You can build a policy that will filter DNS queries for known malicious hostnames and other types of threats. Navigate to the Policies page. On the DNS tab, click Create a DNS policy.

Add Policy

First, assign the policy a name and add an optional description. Next, build an expression to determine what is blocked.

Name Policy

In this example, the policy will block any hostnames that Cloudflare's data intelligence platform identifies as containing security risks like malware or phishing campaigns. You can click All security risks to include all options or check individual types of threats in the dropdown.

Block Threats

The policy will block security threats for any location or device in your Cloudflare for Teams deployment. You can specify that this should only apply to specific locations or to specific users and directory groups.

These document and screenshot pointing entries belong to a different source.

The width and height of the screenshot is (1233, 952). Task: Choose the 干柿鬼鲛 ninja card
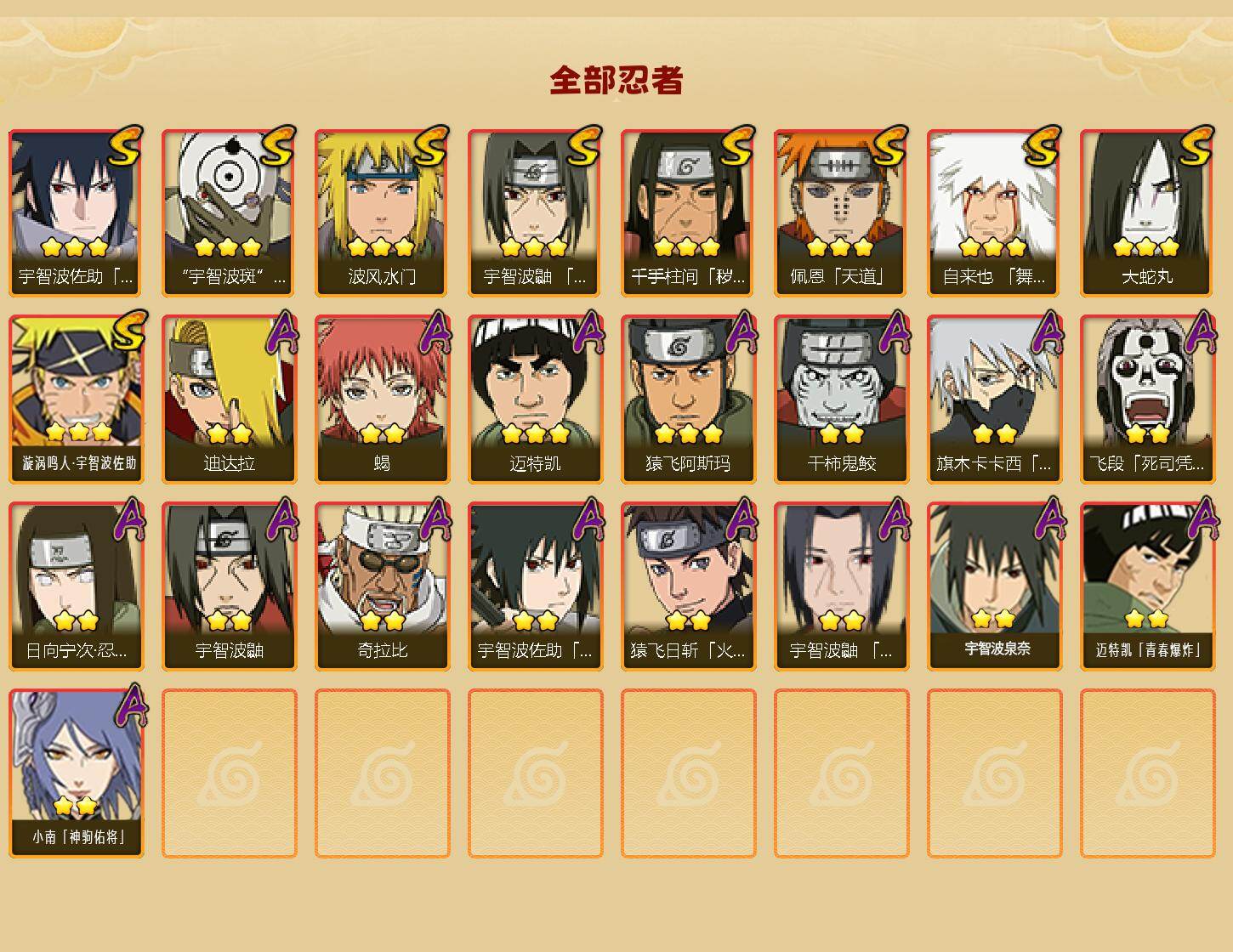(841, 400)
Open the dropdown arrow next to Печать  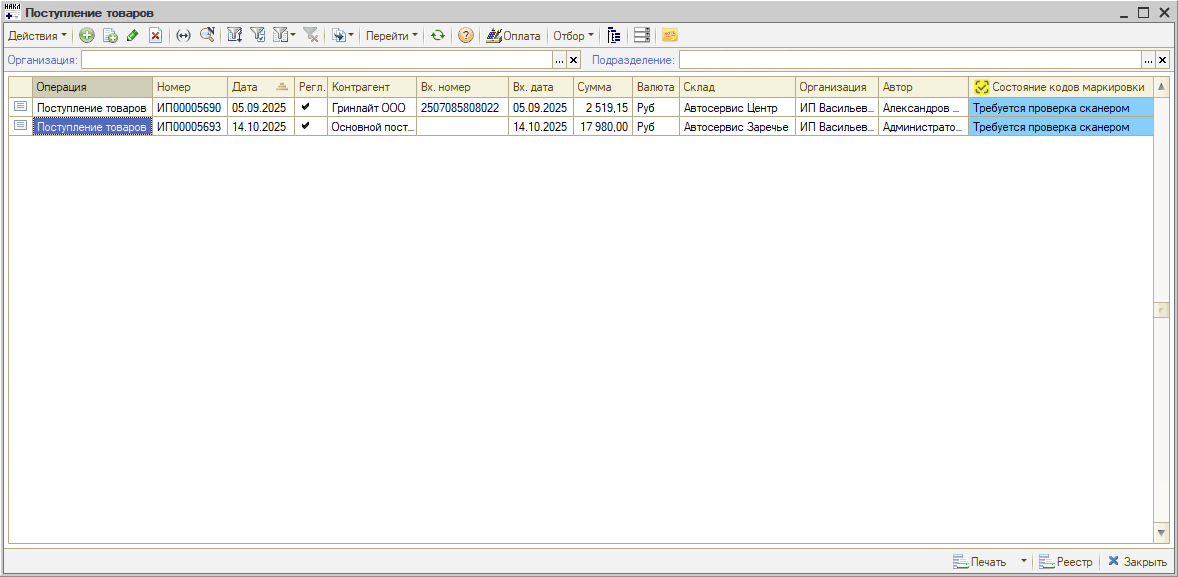tap(1023, 562)
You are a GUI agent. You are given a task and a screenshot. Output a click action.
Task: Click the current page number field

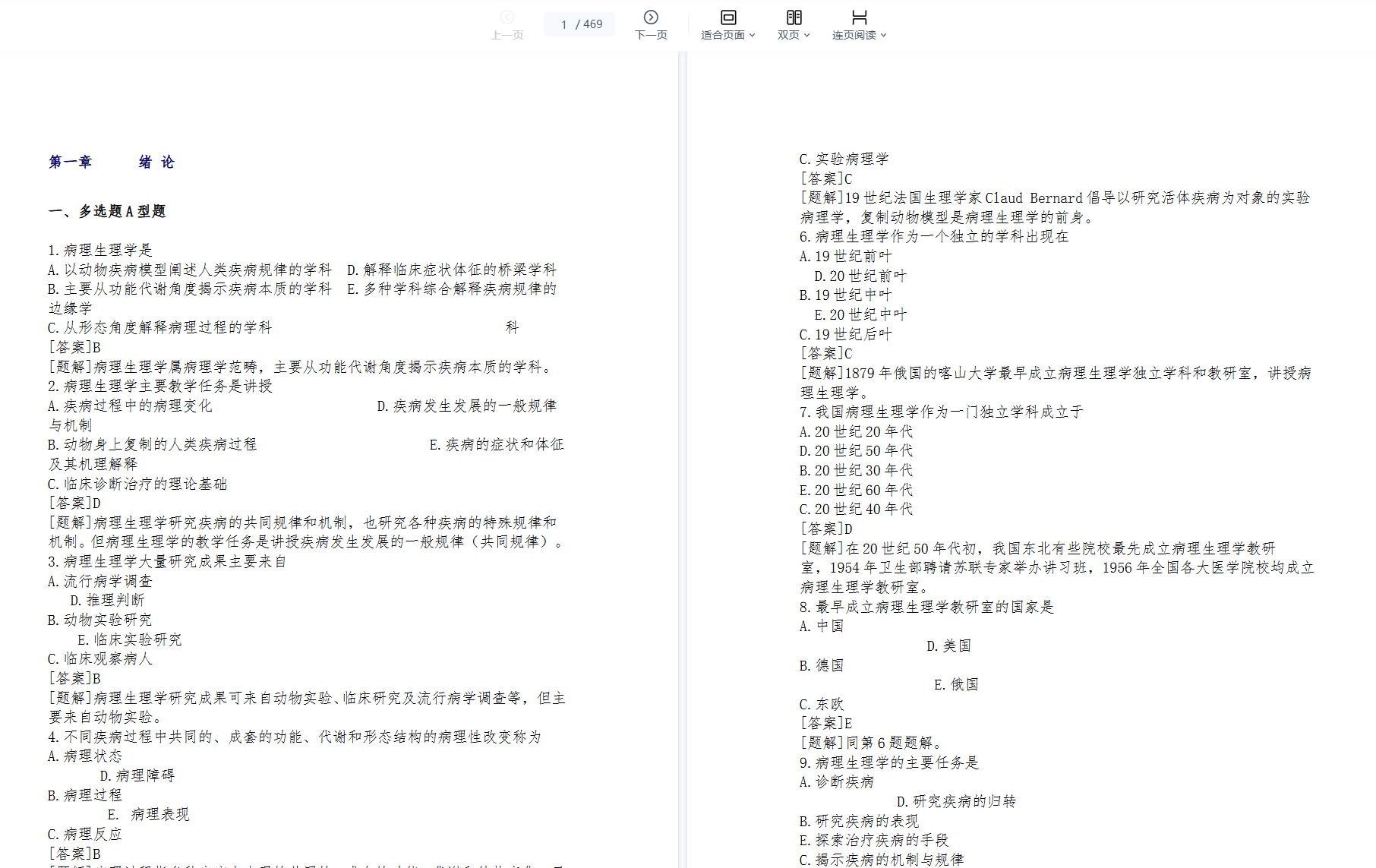point(563,24)
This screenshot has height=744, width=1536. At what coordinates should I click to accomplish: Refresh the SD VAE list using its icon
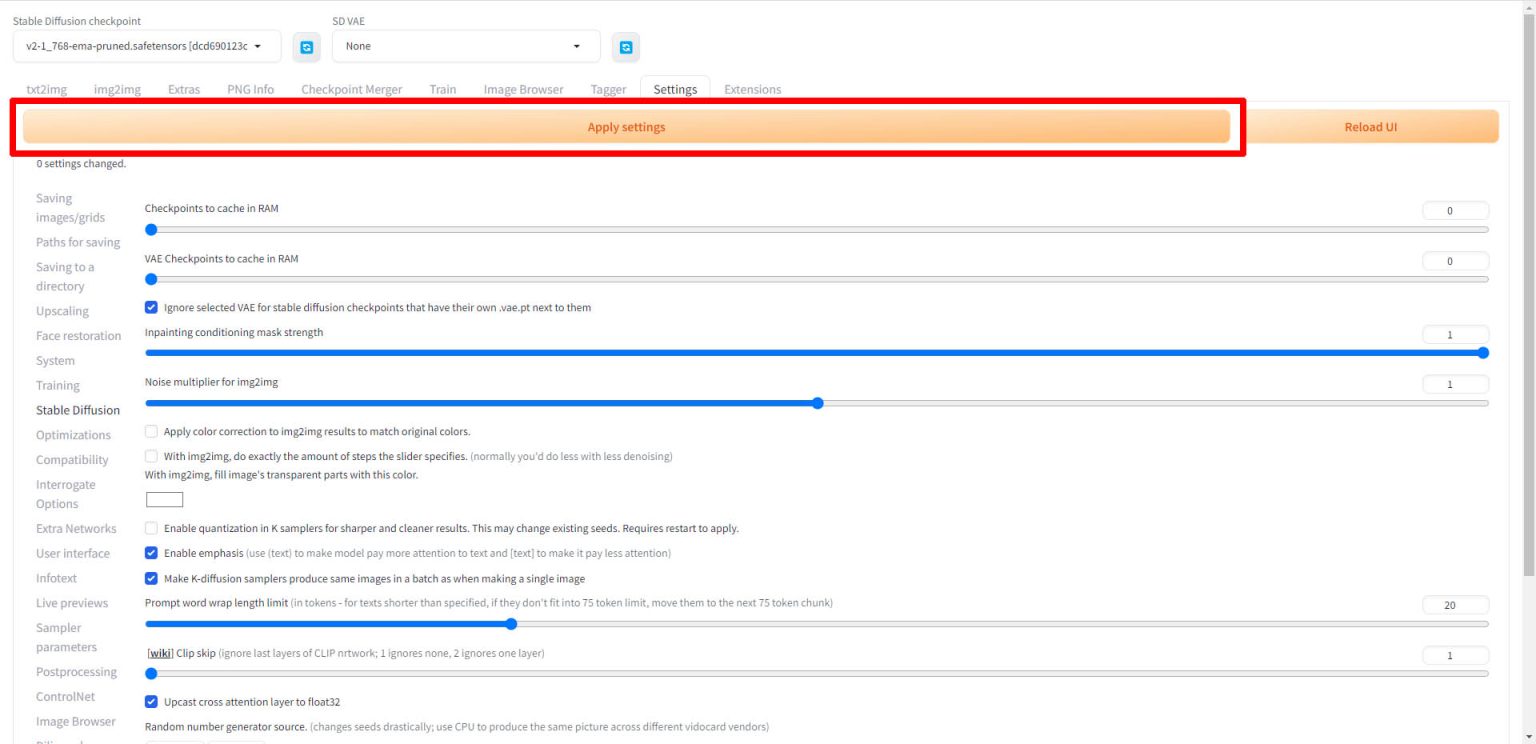tap(626, 46)
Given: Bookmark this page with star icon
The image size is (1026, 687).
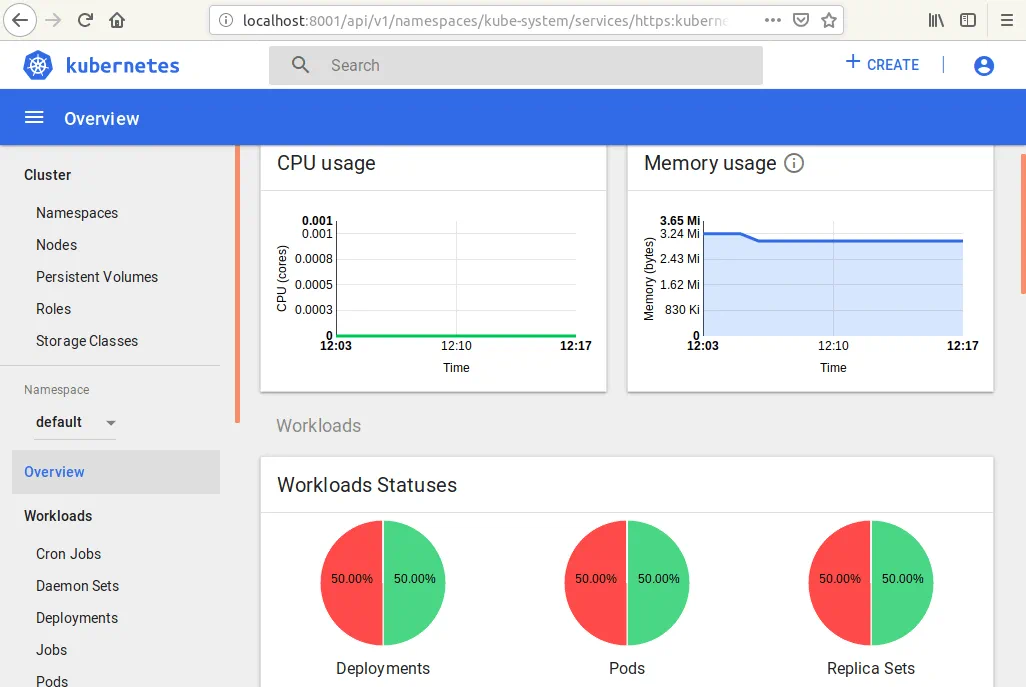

Choose Block as the action. You can optionally enable a block page that will be presented to users if they have the Cloudflare certificate on their devices. Click Save policy to conclude.

Save Block

The policy will now appear in your DNS policies list.

Policy List

Integrate your identity provider

The DNS filtering policy created will apply to any DNS queries sent from configured locations or enrolled devices. You can begin to enroll devices by determining which users are allowed to enroll.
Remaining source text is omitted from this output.